→ **Your goal**
List each line of the data in which the string "accomplish" appears.

◇ ◇ ◇ ◇ ◇

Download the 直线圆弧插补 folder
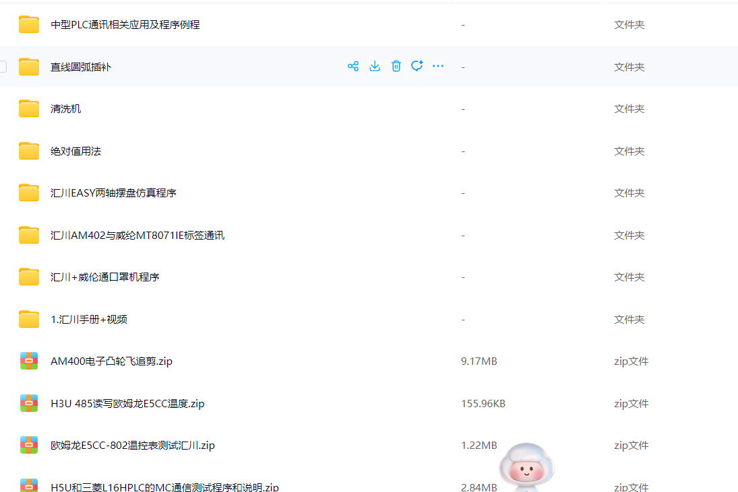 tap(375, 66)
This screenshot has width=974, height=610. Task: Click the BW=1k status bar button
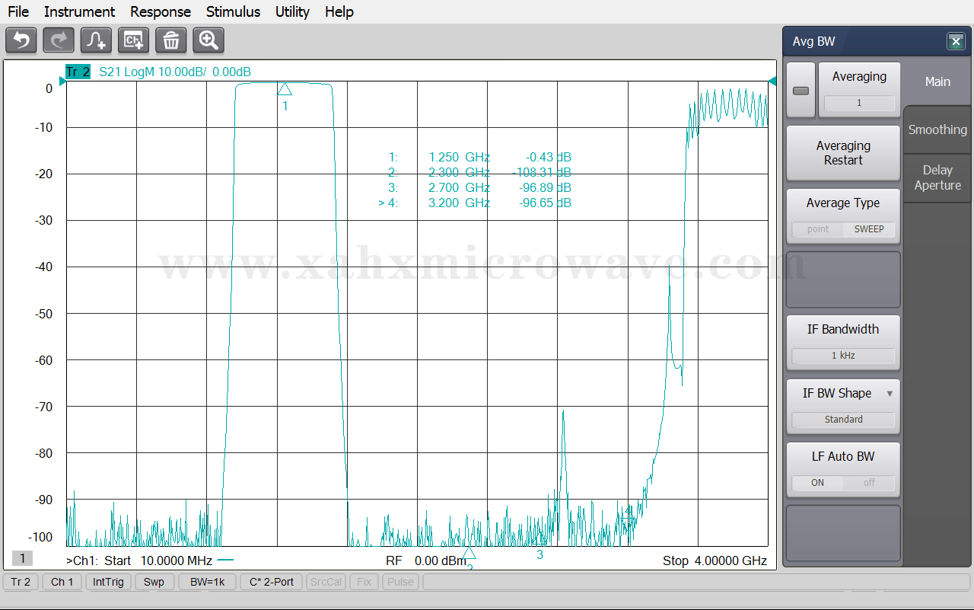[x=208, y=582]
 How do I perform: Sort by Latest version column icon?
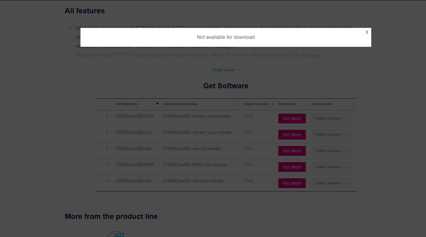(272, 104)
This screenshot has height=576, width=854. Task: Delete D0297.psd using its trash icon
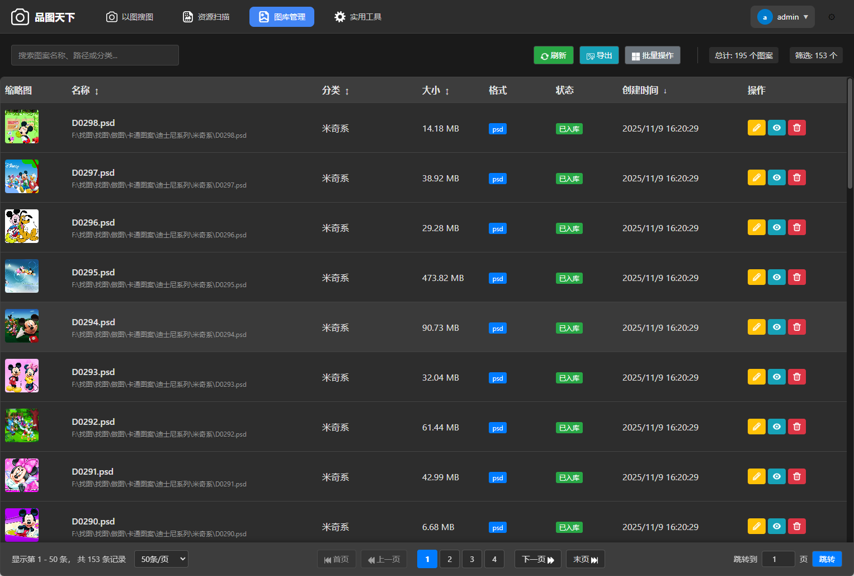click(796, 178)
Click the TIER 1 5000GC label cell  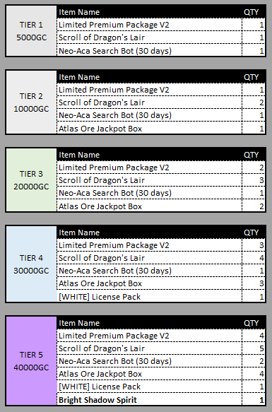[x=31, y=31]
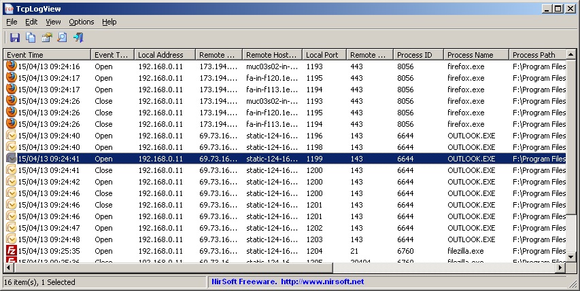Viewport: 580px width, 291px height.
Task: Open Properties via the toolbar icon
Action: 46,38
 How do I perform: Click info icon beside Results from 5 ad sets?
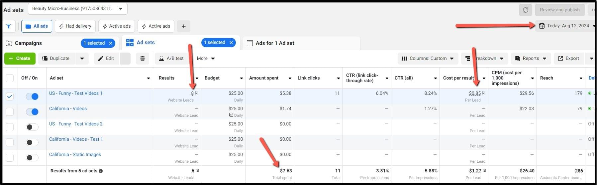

◇ ◇ ◇ ◇ ◇

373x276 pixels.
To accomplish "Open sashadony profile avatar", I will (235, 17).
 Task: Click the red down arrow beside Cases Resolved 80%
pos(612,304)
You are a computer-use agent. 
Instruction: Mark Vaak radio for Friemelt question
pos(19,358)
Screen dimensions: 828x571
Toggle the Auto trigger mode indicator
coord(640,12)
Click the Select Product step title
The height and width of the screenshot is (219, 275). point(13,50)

◇ ◇ ◇ ◇ ◇

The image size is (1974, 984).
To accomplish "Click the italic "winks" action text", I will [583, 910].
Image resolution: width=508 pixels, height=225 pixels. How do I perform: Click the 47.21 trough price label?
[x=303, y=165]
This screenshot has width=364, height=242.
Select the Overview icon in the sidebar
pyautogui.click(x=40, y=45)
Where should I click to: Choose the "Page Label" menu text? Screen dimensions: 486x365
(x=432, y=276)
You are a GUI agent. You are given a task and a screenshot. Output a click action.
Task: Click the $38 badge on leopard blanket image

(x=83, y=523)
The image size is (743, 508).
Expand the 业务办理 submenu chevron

◇ ◇ ◇ ◇ ◇

→ **Answer space**
To accomplish "Open sashadony profile avatar", I will (235, 17).
To accomplish "Click the italic "winks" action text", I will [583, 910].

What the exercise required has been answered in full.